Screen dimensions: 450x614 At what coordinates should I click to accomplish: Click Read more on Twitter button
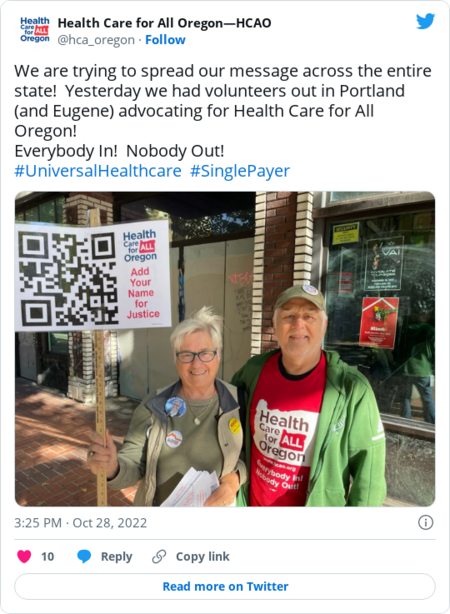point(225,587)
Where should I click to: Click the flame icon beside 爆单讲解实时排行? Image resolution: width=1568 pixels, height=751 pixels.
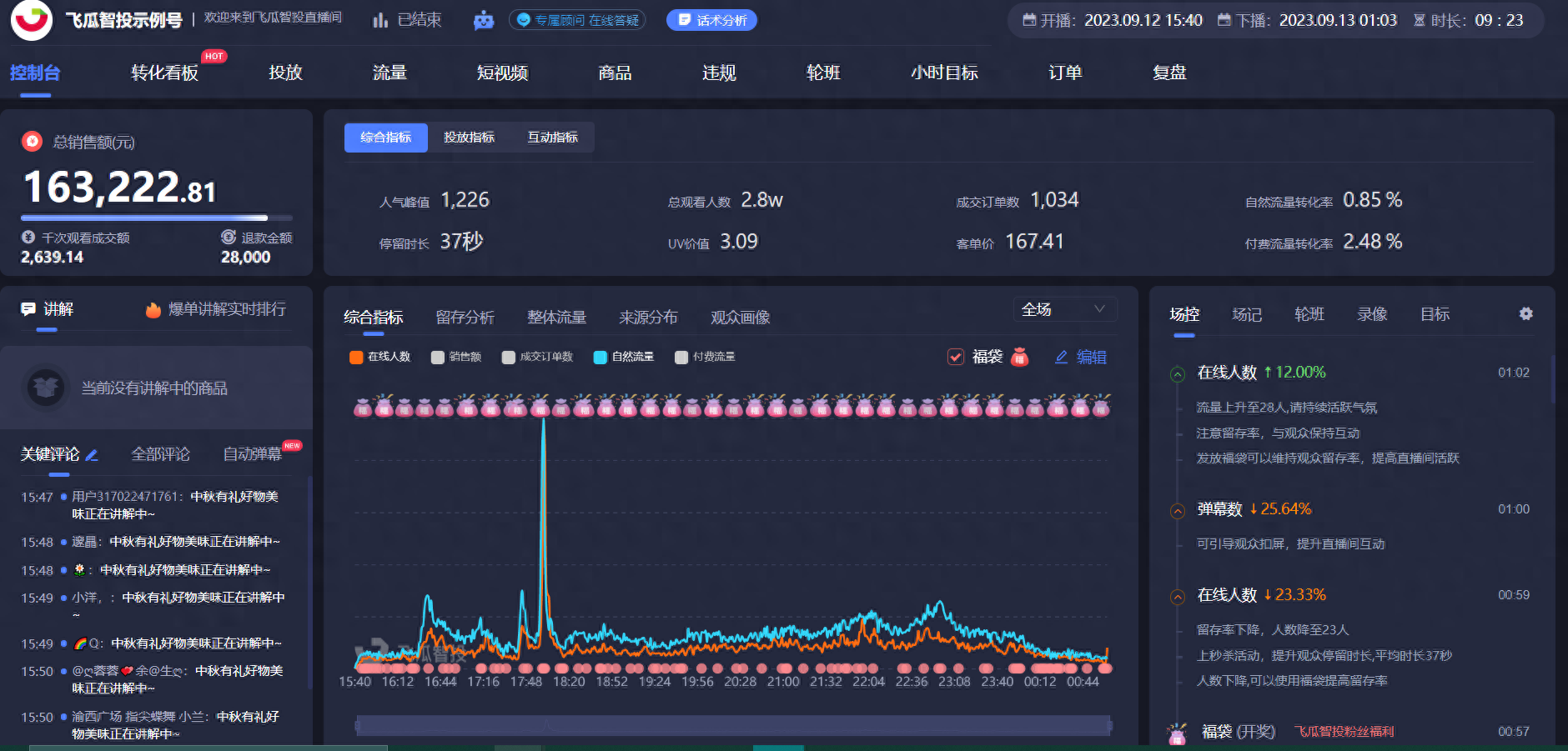pyautogui.click(x=153, y=310)
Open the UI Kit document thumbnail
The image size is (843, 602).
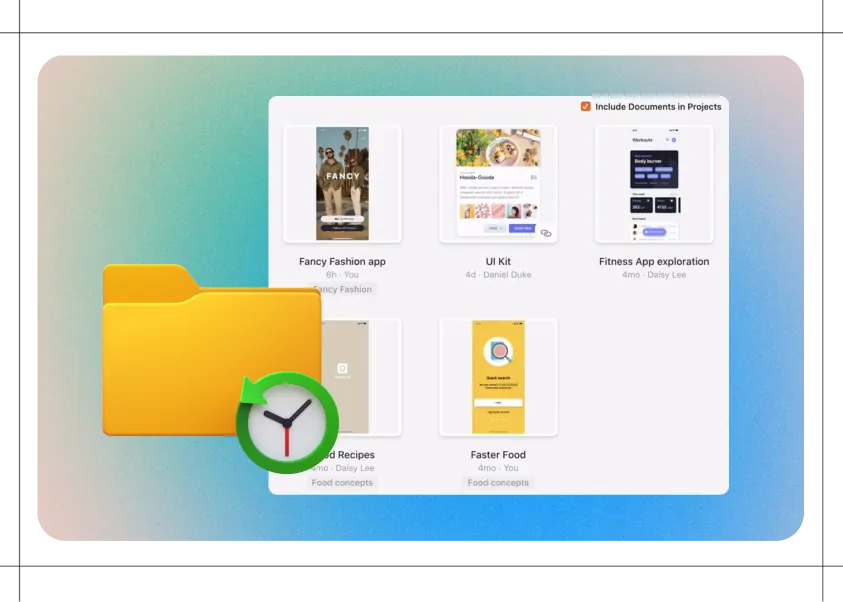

→ **REQUIREMENT**:
The response should be the full material, repeated exactly, with images removed.

→ **RESPONSE TO THE EXERCISE**:
Screen dimensions: 450x614 At what coordinates should I click to accomplish: Click Read more on Twitter button
point(225,587)
Where should I click to: Click the flame icon beside 爆单讲解实时排行? Image resolution: width=1568 pixels, height=751 pixels.
pyautogui.click(x=153, y=310)
Open the UI Kit document thumbnail
The image size is (843, 602).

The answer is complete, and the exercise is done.